5. The data processing method for obtaining the ion parameters of the retarding potential analyzer according to claim 1, wherein the fitting is performed by a nonlinear least square method based on the scanning voltage in the nonlinear interval and the corresponding ion current sample point data, and the ion temperature is obtained according to the fitted curve.

6. The data processing method for obtaining the ion parameters of the retarding potential analyzer as set forth in claim 1, wherein the fitting is performed by a nonlinear least square method according to the scanning voltage in the first linear interval and the nonlinear interval and the corresponding ion current sample point data, and the ion speed is obtained according to the fitted curve.

7. A data processing method for obtaining ion parameters of a retarding potential analyzer as set forth in claim 1, further comprising: and calculating the standard deviation of the ion current sample data in the first linear interval, and eliminating the sample data with the ion current sample data in the first linear interval larger than the standard deviation.

8. A data processing system for acquiring ion parameters of a retarding potential analyzer, comprising:

the acquisition module is used for: acquiring a scanning voltage sample point and an ion current sample point of a retarding potential analyzer, and obtaining a volt-ampere characteristic curve according to the acquired scanning voltage sample point and the acquired plasma current sample point;

the interval dividing module: determining a first linear interval, a nonlinear interval and a second linear interval on the volt-ampere characteristic curve based on a change in curve slope;

a first fitting module: respectively fitting to obtain ion density and ion temperature based on scanning voltage in a first linear interval and a nonlinear interval and corresponding ion current sample point data;

and a second fitting module: and fitting point data based on the scanning voltages in the first linear interval and the nonlinear interval and the corresponding ion current sample points to obtain the ion velocity.

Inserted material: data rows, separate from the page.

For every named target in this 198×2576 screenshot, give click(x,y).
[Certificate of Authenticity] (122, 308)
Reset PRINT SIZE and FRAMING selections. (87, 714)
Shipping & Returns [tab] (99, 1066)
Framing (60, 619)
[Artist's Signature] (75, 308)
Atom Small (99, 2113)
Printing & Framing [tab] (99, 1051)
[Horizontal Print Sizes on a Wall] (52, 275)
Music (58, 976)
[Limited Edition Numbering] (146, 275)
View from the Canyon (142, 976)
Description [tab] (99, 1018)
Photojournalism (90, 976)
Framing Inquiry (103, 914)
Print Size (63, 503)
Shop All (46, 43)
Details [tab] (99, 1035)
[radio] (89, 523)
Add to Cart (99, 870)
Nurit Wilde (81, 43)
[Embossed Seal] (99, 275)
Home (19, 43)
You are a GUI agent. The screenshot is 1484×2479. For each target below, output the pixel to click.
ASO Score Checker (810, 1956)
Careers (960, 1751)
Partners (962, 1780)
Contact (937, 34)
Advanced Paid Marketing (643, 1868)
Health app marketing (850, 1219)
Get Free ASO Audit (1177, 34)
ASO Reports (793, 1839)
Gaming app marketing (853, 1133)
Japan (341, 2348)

9. A computer device, comprising: a processor, a memory and a bus, said memory storing machine readable instructions executable by said processor, said processor and said memory communicating via the bus when the computer device is running, said machine readable instructions when executed by said processor performing a data processing method of acquiring a retardation analyzer ion parameter as claimed in any one of claims 1 to 7.

10. A computer-readable storage medium, wherein a computer program is stored on the computer-readable storage medium, which when executed by a processor performs a data processing method of acquiring ion parameters of a retarding potential analyzer as claimed in any of claims 1 to 7.